- _Excerpt_
— Begin —
# Case IH 245 help needed



## Hathubha (Sep 24, 2013)

I recently purchased a very nice 4x4 Case 245 tractor with a Woods belly mower. The mower is belt driven with the main belt setup around a metal flywheel mounted on the rear PTO. I was able to undo and remove the mower, but am not sure how to remove the wheel that is mounted on the rear pto. I removed the 3 small bolts that seemed to hold the wheel and tried to hammer it out, but it doesnt budge. The wheel itself sits on a sleeve that is grooved and slid onto the pto.

Any suggestions?


----------



## ErnieS (Jun 1, 2011)

Can you take a photo of the pulley? Sounds like you may have a tapered bushing. Are there threaded holes in a pattern similar to the 3 holes you removed the bolts from? If there are, thread the 3 you took out, into the 3 threaded holes and tighten then down evenly. That should push the taper out of the pulley and release it's grip.


----------



## ErnieS (Jun 1, 2011)

Or is that an electric clutch? Pictures!


----------



## Hathubha (Sep 24, 2013)
— End —
- _Dataset content_
— Begin —
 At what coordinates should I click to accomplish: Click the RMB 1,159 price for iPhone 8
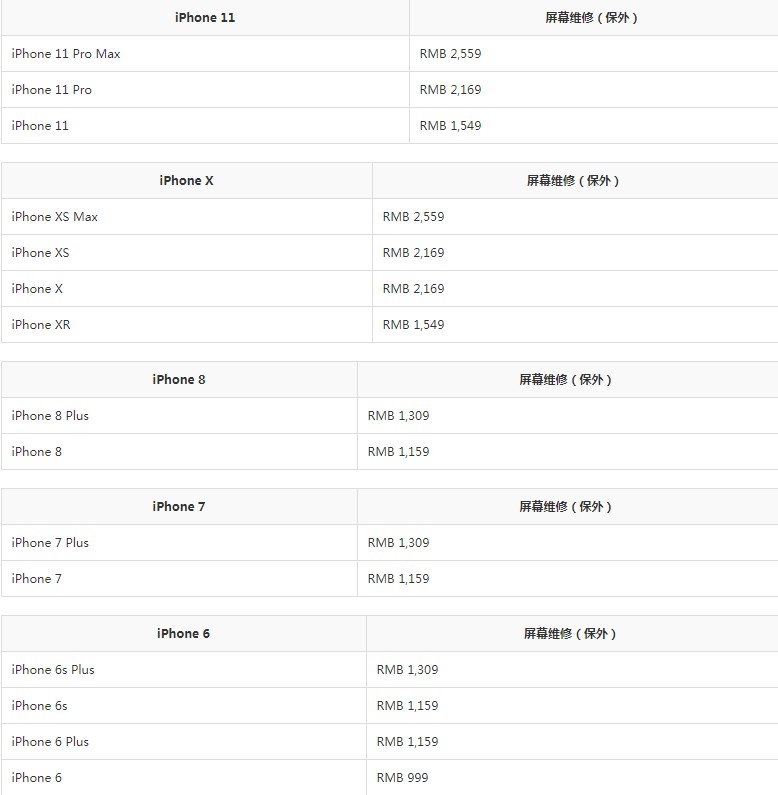[x=398, y=452]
— End —
- _Task requirements_
A) Reproduce the Case IH 245 thread verbatim, starting at the words "I recently purchased" and ending after "Any suggestions?".
B) In the Case IH 245 thread, what kind of mower came with the tractor?
C) Write what comes next in the Case IH 245 thread, continuing from its last line.
The listing is material of its own and has no connection to the Case IH 245 thread.

- _Outputs by task_
A)
I recently purchased a very nice 4x4 Case 245 tractor with a Woods belly mower. The mower is belt driven with the main belt setup around a metal flywheel mounted on the rear PTO. I was able to undo and remove the mower, but am not sure how to remove the wheel that is mounted on the rear pto. I removed the 3 small bolts that seemed to hold the wheel and tried to hammer it out, but it doesnt budge. The wheel itself sits on a sleeve that is grooved and slid onto the pto.

Any suggestions?

B) A Woods belly mower.

C)
ErnieS said:


> Can you take a photo of the pulley? Sounds like you may have a tapered bushing. Are there threaded holes in a pattern similar to the 3 holes you removed the bolts from? If there are, thread the 3 you took out, into the 3 threaded holes and tighten then down evenly. That should push the taper out of the pulley and release it's grip.


Hi, yes the center has 3 larger holes around the the 3 bolt holes. Photos are attached.


----------



## Hathubha (Sep 24, 2013)

Front view


----------



## Heatdr1 (Dec 31, 2010)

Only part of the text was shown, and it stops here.